FCC Adopts Easement of Rules for BDS

FCC Adopts Easement of Rules for BDS

On April 20, 2017, the FCC adopted an order to eliminate ex ante regulation of packet-based business data services (BDS), and time division multiplex (TDM) services in counties that have been found “competitive,” following a transition period. These services are essential broadband services offered to small businesses across the country in more rural areas where competition tends to be lower, and the ex ante regulations were meant to keep pricing for these services affordable. Under the new order, incumbent local exchange carriers (ILECs) will have more flexibility in how they price their services. The FCC has argued that the regulations on ILEC pricing for BDS services is no longer needed because of competition from ethernet-based providers.
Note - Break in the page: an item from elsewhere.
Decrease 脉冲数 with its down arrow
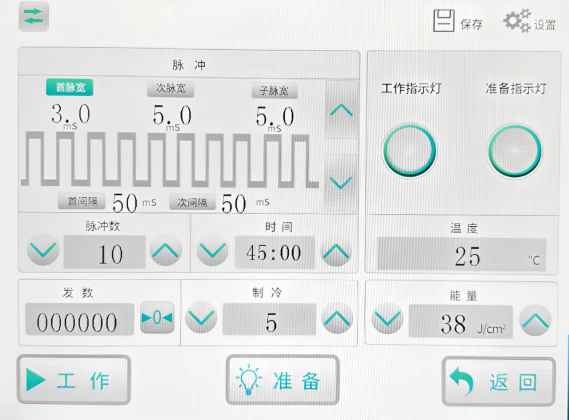Screen dimensions: 569x420 point(43,250)
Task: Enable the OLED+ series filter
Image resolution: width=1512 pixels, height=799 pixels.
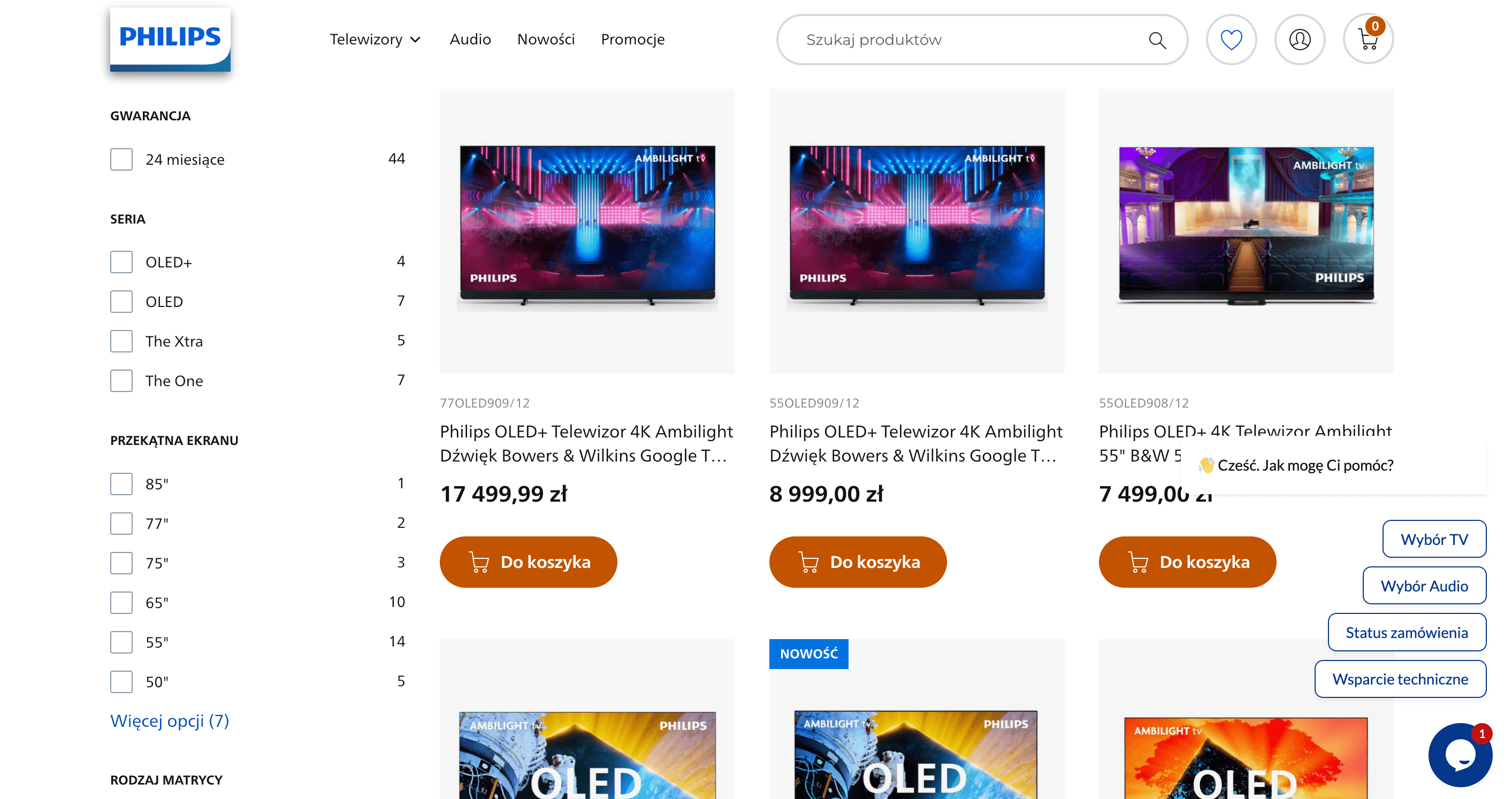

What are Business Data Services (BDS)?

The FCC defines Business Data Services as follows: “Business data services, known also as BDS, are dedicated connectivity used by businesses, non-profits, and government institutions to meet their needs for secure and reliable communications. Lower bandwidth services, such as DS1s and DS3s, are a segment of the BDS market referred to as special access. BDS is essential to the production and delivery of goods and services across the economy, from connecting bank ATM networks and retail credit-card readers to providing enterprise business networks with access to branch offices, the Internet or the cloud.

What does the new order change in regards to Business Data Services?

In their monthly regulatory review, the law firm Miller-Isar summarized the rule change as follows: “Under the order, a county will be considered competitive if, ’50 percent of the buildings in a county are within a half-mile of a location served by the competitive provider or 75 percent of the census blocks in a county have a cable provider present.’ Incumbent local exchange carriers (ILECs) will be subject to permissive business data services detariffing for 36 months, and then subject to mandatory detariffing. Service prices are to be frozen for six months following the effective date of the order. In counties that do not meet the competitive test, ILECs may offer volume and terms discounts, as well as contract tariffs under the Commission’s previous rules.”

To translate what all this means into layman’s terms, the order effectively removes existing price regulations on business data services offered by traditional, fiber-in-the-ground internet providers. The justification for this is that there is now increased competition from ethernet-based providers for business data services (revealed in an FCC study), and so the existing price caps on traditional providers is no longer necessary.

Comments from the FCC.

Chairman Ajit Pai, who strongly supported the new order, summarized the benefits in his statement as, “The record shows many providers are willing to build out at least by a half-mile, with some going further.  What’s more, there’s strong competition well within the half-mile threshold; about half of buildings with demand are within 88 feet of competitive fiber facilities, and 75% are within 456 feet. In counties where the test finds sufficient facilities-based competition to discipline prices, we allow for pricing flexibility and begin the process of de-tariffing special access service. In areas where there is not sufficient competition, we recognize a continued role for price cap regulation to prevent unreasonable and unjust rates (specifically, we allow downward but not upward pricing flexibility to prevent the exercise of potential market power).”

Commissioner Michael O’Rielly lent his support to the new order by stating, “Overall, this order represents another positive and welcome step to eliminate unnecessary regulation.  Prior Commission staff viewed technology transitions as something to be feared and micromanaged.  I appreciate that this Commission is taking a different approach, embracing technological and marketplace changes as an opportunity for deregulation that will fuel further investment and innovation.  I approve this Order.”

Not all voices at the FCC supported the new order. The dissenting comment put forth by Commissioner Mignon Clyburn warned, “what this Order does is open the door to immediate price hikes for small business broadband service in rural areas and hundreds of communities across the country. Cash strapped hospitals, schools, libraries, and police departments will pay even more for vital connectivity, and soon we will see pressure on our Rural Healthcare and E-Rate fund budgets, resulting in less bandwidth for our schools, libraries, and rural healthcare institutions. The promise of realizing more bang for our Universal Service buck in the Connect America Fund II and the Mobility Fund II reverse auctions, will not be realized, which will mean less broadband to consumers, for a higher price tag.  This order puts a hefty nail in the coffin of wireline competition, undermining the market-opening goals of the 1996 Telecommunications Act, and paving the way for less competition and more industry consolidation.  I should not be surprised by any of this. After all, this is Industry Consolidation Month at the FCC.”